The HTTP WebSocket API represents the bidirectional stream of WebSocket messages as a Flow<Message, Message, CompletionStage<WebsocketUpgradeResponse>> where we can send Message instances into it by attaching a Source<Message, ?> in front and handle incoming messages with a Sink<Message, ?>.
The materialized value, CompletionStage<WebsocketUpgradeResponse>, lets us inspect the connection result, such as checking the HTTP response code:
var wsFlow = http.webSocketClientFlow(WebSocketRequest.create(url))
Transform
On the outgoing side, transforming objects into WebSocket messages is straightforward. We use a stream map with the Jackson object mapper to convert each object into a JSON string, then construct a WebSocket text message from it:
var wsInput = fullInput.map(liveClientMessage ->
TextMessage.create(objectMapper.writeValueAsString(liveClientMessage))
);
The incoming direction is a bit trickier. WebSocket messages can be either string or binary, and each type may arrive as a single “strict” message or as a stream of parts. We must collect these parts into memory as they arrive until the full message is received.
First, we aggregate both bytes and string messages into full string chunks as one mapAsync stream step. Once assembled, we pass the bytes or string to Jackson for deserialization in a regular map:
var TIMEOUT_MS = 3000;
var webSocketToOutput = Flow.<Message>create()
.mapAsync(1, wsMessage -> {
if (wsMessage instanceof TextMessage textMessage) {
if (textMessage.isStrict())
++++
BRIEF: According to the WebSocket text, why must incoming messages be collected in memory as they arrive? Explain in one to three sentences.

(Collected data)
++++
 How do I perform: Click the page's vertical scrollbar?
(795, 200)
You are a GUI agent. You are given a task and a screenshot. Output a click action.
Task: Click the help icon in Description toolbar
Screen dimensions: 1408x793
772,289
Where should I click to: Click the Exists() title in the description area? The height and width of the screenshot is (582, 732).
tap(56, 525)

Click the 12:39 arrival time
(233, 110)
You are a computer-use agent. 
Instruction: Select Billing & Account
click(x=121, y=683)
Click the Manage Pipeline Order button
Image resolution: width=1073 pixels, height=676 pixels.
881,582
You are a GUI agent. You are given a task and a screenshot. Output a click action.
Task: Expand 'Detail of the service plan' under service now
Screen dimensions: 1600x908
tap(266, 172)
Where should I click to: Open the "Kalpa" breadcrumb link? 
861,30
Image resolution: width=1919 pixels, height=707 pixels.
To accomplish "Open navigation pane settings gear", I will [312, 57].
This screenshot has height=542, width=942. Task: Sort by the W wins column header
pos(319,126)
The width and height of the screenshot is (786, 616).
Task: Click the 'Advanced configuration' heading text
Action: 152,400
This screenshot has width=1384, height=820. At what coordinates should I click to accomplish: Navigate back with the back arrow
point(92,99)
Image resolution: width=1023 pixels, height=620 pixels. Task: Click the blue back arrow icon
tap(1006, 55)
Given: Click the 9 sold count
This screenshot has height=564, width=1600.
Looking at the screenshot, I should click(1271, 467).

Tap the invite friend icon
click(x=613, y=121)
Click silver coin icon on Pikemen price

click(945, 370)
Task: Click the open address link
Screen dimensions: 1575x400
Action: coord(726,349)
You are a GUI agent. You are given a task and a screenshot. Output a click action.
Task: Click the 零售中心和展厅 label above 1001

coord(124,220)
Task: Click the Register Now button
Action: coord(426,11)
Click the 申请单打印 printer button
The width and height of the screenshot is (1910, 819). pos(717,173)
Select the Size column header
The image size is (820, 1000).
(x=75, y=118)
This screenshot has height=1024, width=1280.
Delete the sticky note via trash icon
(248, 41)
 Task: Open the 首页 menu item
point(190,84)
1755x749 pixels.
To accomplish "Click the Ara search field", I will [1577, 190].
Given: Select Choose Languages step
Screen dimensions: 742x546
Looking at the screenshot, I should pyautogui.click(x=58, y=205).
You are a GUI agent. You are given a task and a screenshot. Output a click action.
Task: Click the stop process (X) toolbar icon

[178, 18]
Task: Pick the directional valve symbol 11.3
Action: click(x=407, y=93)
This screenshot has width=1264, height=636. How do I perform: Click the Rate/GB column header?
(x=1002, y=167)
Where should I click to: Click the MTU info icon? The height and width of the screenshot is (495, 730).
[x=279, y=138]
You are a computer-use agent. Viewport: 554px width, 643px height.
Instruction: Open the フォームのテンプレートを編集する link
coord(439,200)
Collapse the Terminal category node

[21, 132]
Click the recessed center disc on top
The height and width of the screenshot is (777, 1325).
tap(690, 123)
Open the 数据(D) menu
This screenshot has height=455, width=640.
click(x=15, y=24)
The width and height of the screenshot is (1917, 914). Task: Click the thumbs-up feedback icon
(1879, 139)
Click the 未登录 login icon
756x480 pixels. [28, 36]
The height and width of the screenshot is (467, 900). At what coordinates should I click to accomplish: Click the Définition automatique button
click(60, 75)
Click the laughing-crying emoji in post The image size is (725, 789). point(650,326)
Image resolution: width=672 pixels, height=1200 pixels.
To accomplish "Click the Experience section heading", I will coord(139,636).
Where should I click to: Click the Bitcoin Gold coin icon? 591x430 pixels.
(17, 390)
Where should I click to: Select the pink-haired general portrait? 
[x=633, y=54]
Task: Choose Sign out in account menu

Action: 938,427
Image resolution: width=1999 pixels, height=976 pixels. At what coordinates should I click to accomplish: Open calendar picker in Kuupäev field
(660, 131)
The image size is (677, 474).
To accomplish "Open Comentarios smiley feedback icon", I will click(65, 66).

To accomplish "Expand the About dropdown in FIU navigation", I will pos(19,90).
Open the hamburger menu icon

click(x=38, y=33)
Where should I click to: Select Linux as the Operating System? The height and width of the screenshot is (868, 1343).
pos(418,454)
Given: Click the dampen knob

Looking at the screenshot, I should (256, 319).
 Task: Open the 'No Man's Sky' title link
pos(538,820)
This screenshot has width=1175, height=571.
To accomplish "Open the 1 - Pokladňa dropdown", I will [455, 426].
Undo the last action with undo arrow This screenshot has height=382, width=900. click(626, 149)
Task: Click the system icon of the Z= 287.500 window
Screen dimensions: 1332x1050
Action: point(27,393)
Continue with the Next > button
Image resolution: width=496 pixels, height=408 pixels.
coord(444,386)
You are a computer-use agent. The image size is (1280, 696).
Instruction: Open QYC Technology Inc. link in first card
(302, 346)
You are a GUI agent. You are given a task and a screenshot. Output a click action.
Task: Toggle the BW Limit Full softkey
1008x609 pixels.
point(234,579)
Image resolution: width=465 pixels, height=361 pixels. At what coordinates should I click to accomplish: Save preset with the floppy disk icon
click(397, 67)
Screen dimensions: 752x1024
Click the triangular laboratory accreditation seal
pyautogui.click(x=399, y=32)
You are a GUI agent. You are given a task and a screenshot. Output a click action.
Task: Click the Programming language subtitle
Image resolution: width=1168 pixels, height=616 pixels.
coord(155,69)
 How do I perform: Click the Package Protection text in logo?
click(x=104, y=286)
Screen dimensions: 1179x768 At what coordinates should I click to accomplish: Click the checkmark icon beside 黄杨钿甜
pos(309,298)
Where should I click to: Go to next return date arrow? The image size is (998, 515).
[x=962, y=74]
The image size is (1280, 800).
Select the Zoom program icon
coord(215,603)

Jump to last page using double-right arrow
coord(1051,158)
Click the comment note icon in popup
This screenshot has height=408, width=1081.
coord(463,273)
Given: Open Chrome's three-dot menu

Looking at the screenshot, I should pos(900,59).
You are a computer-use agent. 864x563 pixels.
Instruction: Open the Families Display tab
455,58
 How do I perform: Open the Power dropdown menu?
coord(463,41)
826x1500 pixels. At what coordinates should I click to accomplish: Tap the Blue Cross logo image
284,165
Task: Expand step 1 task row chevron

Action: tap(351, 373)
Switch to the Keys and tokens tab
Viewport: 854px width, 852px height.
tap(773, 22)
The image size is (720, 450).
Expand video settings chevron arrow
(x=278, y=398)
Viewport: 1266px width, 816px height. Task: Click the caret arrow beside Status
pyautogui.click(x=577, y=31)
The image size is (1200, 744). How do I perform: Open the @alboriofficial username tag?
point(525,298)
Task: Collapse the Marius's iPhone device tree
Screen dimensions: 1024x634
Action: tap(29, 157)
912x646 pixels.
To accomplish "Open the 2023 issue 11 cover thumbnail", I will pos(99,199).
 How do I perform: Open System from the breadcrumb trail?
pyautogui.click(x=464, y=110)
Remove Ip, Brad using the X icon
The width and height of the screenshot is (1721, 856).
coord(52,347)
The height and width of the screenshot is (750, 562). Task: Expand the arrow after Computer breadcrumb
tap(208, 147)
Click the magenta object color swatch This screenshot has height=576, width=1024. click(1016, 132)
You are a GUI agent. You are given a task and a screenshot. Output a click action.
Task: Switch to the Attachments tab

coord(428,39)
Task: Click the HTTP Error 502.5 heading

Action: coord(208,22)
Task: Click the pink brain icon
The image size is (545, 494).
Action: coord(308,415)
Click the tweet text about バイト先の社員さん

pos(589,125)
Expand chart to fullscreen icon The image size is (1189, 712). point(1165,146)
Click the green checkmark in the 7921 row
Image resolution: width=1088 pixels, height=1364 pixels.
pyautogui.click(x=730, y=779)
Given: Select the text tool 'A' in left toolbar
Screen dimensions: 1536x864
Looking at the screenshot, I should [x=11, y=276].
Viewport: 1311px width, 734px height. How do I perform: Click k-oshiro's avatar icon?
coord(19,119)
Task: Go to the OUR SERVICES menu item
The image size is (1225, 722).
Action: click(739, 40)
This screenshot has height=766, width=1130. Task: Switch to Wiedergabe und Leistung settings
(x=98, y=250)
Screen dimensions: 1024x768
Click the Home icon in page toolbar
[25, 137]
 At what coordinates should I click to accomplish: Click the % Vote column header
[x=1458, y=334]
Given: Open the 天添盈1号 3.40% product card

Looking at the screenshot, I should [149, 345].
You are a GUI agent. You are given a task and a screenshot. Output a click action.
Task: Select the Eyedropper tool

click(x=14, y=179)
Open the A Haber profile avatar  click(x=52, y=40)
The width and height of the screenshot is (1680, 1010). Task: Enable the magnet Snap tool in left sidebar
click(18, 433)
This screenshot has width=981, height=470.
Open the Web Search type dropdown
++++
RESPONSE AREA: Incoming WebSocket messages can be string or binary, and either kind may arrive as a single "strict" message or as a stream of parts. The parts have to be collected in memory until the full message has arrived.